== TASK DIRECTIONS ==
What is needed is an exact copy of the lines from the one containing "Image resolution: width=1657" through the last line of the entries below, both included.

[Saved data entries]
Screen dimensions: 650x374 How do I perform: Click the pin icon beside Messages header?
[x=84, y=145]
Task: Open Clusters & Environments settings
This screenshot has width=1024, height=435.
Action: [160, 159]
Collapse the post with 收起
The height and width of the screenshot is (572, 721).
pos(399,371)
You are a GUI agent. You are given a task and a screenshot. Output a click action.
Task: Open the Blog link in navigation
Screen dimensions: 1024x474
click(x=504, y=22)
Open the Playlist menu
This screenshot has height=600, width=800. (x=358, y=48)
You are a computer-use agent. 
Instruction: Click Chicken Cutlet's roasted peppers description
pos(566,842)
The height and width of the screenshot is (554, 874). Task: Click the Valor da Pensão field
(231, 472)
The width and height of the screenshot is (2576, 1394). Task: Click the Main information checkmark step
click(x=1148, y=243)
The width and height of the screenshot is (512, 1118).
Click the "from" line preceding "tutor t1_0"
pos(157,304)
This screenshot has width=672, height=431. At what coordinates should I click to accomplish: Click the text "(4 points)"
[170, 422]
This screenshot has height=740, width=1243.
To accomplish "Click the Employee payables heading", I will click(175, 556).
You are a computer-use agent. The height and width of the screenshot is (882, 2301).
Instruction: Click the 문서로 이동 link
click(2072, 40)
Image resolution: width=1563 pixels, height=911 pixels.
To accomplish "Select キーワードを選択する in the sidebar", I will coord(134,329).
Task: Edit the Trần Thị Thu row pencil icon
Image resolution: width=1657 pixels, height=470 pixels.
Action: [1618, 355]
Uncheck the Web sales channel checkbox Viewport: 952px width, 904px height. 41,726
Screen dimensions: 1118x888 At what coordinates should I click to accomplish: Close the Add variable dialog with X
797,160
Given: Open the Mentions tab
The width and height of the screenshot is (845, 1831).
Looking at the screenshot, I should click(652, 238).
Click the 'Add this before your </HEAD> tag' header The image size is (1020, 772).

== ANSWER SPACE ==
Image resolution: width=1657 pixels, height=470 pixels.
Action: [1618, 355]
Uncheck the Web sales channel checkbox Viewport: 952px width, 904px height. 41,726
Screen dimensions: 1118x888 At what coordinates should I click to accomplish: Close the Add variable dialog with X
797,160
Given: Open the Mentions tab
The width and height of the screenshot is (845, 1831).
Looking at the screenshot, I should click(652, 238).
Click the 'Add this before your </HEAD> tag' header The image size is (1020, 772).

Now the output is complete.